LazyInverses provides a lazy wrapper for a matrix inverse, akin to Adjoint in Julia Base. See the README for example use cases.
A current highlight is the package's implementation of a type of energetic inner product (ternary dot product) for which a 7-fold increase in performance is observed compared to a naïve implementation.
Simply type ]
follwed by add LazyInverses
in the REPL.
The package exports two types Inverse
and PseudoInverse
,
and their corresponding "smart" constructors inverse
and pinverse
, which
return the lazy wrappers, unless the input is a number or a 1 x 1 matrix, in which case the inverse is returned directly.

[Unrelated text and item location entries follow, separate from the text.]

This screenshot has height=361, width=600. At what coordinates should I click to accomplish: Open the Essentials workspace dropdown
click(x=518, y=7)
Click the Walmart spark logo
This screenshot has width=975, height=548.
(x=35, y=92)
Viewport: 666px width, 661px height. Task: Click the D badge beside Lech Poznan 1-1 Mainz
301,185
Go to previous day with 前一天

This first example highlights the lazy behavior of inverse
, and contrasts it to inv
:
using LazyInverses
using LinearAlgebra
n = 1024
x = randn(n)
A = randn(n, n)
@time B = inv(A)
0.058023 seconds (5 allocations: 8.508 MiB)
@time C = inverse(A)
0.000003 seconds (1 allocation: 16 bytes)
A \ x ≈ C * x
true
A * x ≈ C \ x
true
In a number of important models, including any that rely on computations with a multivariate Normal distribution, it is necessary to compute a Mahalanobis norm with an inverse of a positive semi-definite matrix. In order to allow for a particularly efficient implementation of this operation, LazyInverses.jl extends the ternary dot product like so:
dot(::AbstractVector, ::Inverse{<:Number, <:Union{<:Cholesky, <:CholeskyPivoted}}, ::AbstractVector)

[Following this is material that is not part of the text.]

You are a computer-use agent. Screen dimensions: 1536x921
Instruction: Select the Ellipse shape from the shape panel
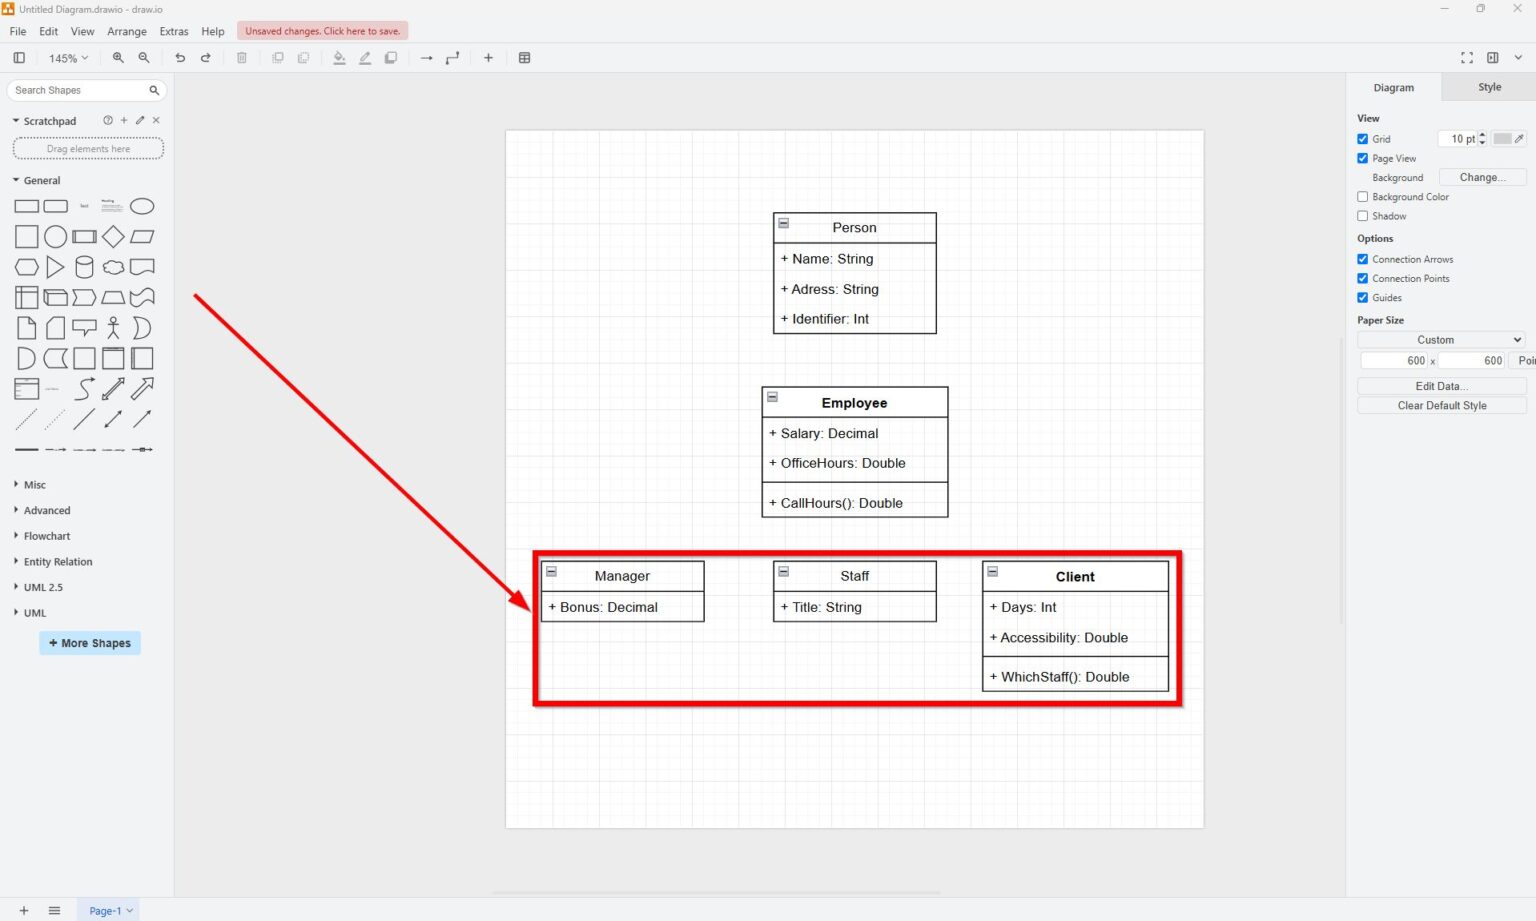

Benchmarking the package's implementation against a naïve implementation, we observe an up to 7-fold increase in performance.
using LazyInverses
using LinearAlgebra
using BenchmarkTools
n = 1024
x = randn(n)
y = randn(n)
A = randn(n, n)
A = A'A
C = cholesky(A)
invC = inverse(C)
println("ternary dot-product multiplication")
@btime dot($x, $invC, $x)
121.794 μs (3 allocations: 8.16 KiB)
@btime dot($x, $invC, $y)
172.736 μs (15 allocations: 17.06 KiB)
@btime dot($x, $C \ $x)
855.008 μs (1 allocation: 8.12 KiB)
@btime dot($x, $C \ $y)
850.760 μs (1 allocation: 8.12 KiB)
Further, we observe a speed-up of up to a factor of 2 for a ternary matrix multiplication, where the middle matrix is an inverse Cholesky factorization.
k = n
X = randn(k, n)
Y = randn(n, k)
println("ternary multiplication")
@btime *($X, $invC, $X')
32.755 ms (5 allocations: 16.00 MiB)
@btime *($X, $invC, $Y)
54.706 ms (4 allocations: 16.00 MiB)
@btime *($X, $C \ $X')
59.221 ms (4 allocations: 16.00 MiB)
@btime *($X, $C \ $Y)
56.177 ms (4 allocations: 16.00 MiB)
Notably, the implementation takes advantage of threaded parallelism starting at a vector dimension of 1024, but calls a single-threaded implementation for smaller vectors to minimize constants and maximize performance.
Coming soon.
Coming soon.
Coming soon.
The experiments were run on a 2017 MacBook Pro with an i7 dual core and 16 GB of RAM.